I have briefly analyzed the user engagement of Ask HN, Show HN and other posts from the data available at [Hacker News Posts](https://www.kaggle.com/hacker-news/hacker-news-posts). My analysis is the following:

#### Do Ask HN or Show HN posts receive more comments on average?

Ask HN Posts receive 10.39 comments on average. In comparison, Show HN posts receive 4.89, and other posts receive 6.46 comments on average per post. The data shows that Ask HN posts, receive more comments on average than Show HN and other posts, despite only making up 3% of the total amount of posts on this Hacker News data. 

#### Do posts submitted at certain times receive more comments on average?

In this analysis I only focused on evaluating the amount of comments Ask HN posts receive, given that those posts receive the most amount of comments.
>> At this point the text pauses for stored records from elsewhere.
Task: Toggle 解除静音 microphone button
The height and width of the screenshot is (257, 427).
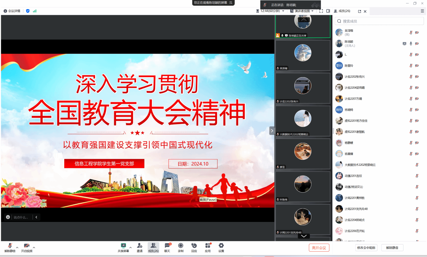Action: [10, 246]
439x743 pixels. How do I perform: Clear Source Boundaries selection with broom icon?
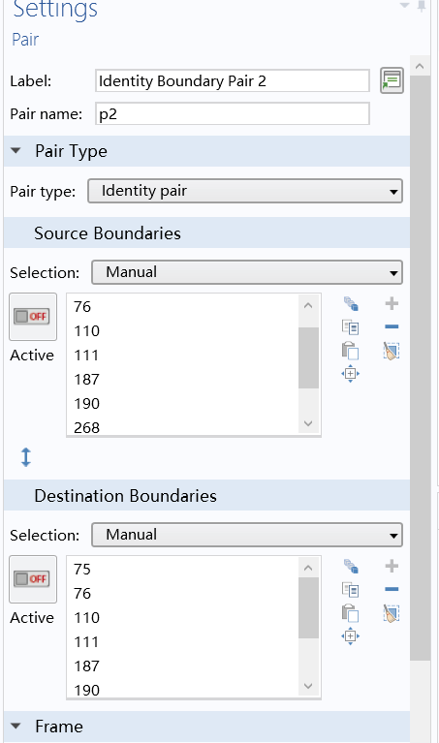[392, 351]
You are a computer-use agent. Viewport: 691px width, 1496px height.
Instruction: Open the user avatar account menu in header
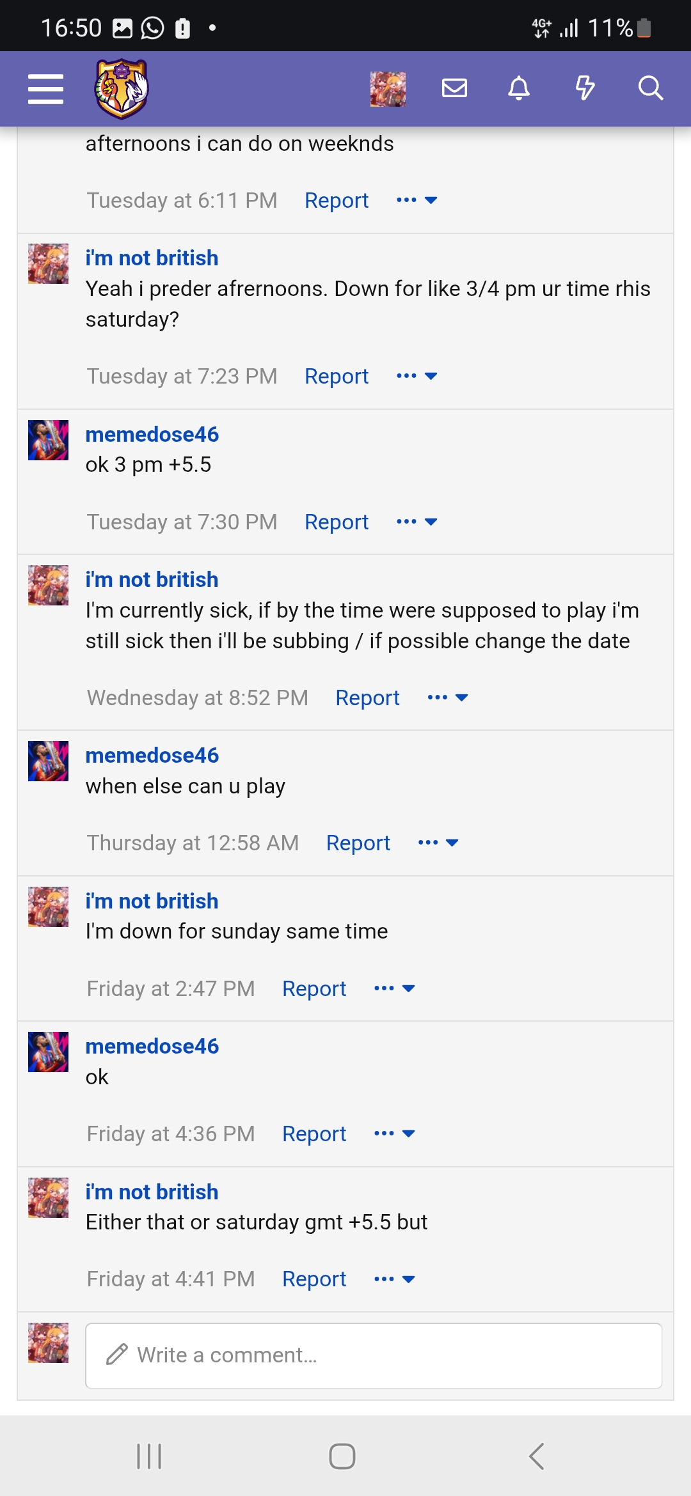[x=388, y=89]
The data shows that yes, posts submitted at certain times do receive more comments on average. The top 5 hours that receive the most amount of comments on average per Ask HN post are the following:

|Hour| Average Comments per Post |
|:------------:|:-----------:|
|    3:00 pm      |    28.68  |
|1:00 pm  |   16.32  |
| 12:00 pm         | 12.38         |
| 2:00 am          | 11.14         |
| 10:00 am         | 10.68         |

As a result, I recommend posting an `Ask HN` post during those times on Hacker News to potentially receive the most amount of user engagement, measured by comments. 

Other information that could be analyzed from this data is the time that Show HN and other posts receive the most amount of comments. This information may be useful to users that would like to know when different types of posts may receive more user engagement.